The Medicare Payment Advisory Commission is struggling with how to help acute-care providers direct patients to better quality post-acute care.

During their public meeting March 1, commissioners debated a staff report outlining three possible mechanisms to improve information flow from hospital discharge planners to Medicare recipients.

Though those planners cannot recommend specific settings for recovery, the IMPACT Act requires that they use quality data in the discharge process. Still, no regulations outline how that new requirement should be implemented.

“PAC [post-acute care] use is frequent and costly, and we need to ensure, for the sake of the program and its beneficiaries, that we maximize the value of the dollars we spend on these services,” said analyst Evan Christman, according to a meeting transcript. “This has real consequences for beneficiaries, as those served by low-quality providers will have more hospitalizations and likely have worse clinical outcomes.”

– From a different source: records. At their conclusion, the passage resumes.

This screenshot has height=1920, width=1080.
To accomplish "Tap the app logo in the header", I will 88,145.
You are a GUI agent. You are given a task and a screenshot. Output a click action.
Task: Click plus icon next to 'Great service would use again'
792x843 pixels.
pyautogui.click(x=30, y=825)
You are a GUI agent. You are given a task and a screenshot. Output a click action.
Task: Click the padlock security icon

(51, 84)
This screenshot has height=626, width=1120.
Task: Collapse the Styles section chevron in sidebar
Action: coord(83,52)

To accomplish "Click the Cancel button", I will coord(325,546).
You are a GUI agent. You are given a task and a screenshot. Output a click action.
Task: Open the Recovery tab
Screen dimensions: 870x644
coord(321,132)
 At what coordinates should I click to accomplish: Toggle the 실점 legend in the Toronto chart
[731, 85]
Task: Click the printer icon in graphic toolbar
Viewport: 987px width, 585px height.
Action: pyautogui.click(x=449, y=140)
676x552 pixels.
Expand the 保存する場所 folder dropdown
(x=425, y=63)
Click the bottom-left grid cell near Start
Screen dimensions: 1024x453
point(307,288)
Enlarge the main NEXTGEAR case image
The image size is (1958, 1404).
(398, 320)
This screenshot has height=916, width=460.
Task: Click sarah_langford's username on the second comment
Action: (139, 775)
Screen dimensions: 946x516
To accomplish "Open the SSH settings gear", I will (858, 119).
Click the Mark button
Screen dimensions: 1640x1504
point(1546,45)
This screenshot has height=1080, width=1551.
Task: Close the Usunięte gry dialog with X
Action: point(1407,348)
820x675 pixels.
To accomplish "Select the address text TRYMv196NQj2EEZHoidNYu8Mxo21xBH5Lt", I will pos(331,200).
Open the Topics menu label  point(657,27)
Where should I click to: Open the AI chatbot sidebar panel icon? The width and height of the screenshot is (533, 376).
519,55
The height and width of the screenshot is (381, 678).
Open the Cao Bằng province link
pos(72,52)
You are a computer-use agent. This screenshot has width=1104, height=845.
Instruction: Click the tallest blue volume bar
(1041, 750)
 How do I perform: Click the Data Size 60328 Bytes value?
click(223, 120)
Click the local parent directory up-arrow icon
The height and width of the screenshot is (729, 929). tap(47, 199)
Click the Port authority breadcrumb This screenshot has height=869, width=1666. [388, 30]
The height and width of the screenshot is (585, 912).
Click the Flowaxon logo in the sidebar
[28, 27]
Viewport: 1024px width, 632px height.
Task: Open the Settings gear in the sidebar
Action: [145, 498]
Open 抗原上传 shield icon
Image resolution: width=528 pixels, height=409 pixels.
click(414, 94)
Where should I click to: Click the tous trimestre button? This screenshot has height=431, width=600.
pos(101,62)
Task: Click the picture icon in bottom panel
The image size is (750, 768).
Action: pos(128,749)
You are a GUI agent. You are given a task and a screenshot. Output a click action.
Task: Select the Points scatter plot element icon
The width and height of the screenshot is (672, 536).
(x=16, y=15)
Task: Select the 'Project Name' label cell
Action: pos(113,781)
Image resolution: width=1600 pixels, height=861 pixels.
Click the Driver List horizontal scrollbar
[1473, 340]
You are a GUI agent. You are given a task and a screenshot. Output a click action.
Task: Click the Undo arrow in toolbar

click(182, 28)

 The three proposals debated by MedPAC included:

  • a flexible option allowing hospitals to define their own quality measures and performance levels to produce a list of high-quality providers to be shared with patients
  • a prescriptive option requiring use of Medicare-defined quality measures and performance levels, in which CMS notifies hospitals and beneficiaries of local, qualifying post-acute providers
  • a revised prescriptive option that accounts for ranges in quality across geographic markets or segments, with possible Medicare-provided rankings.

Several members want to get more useful information to patients and family members, whose input may weigh more heavily than already publicly available data.

“We’ve had such concern about hospitals steering patients to particular providers that we ended up having these beneficiaries make poor choices due to a lack of information,” said David Grabowski, Ph.D.

The panel is expected to discuss the issue further in June.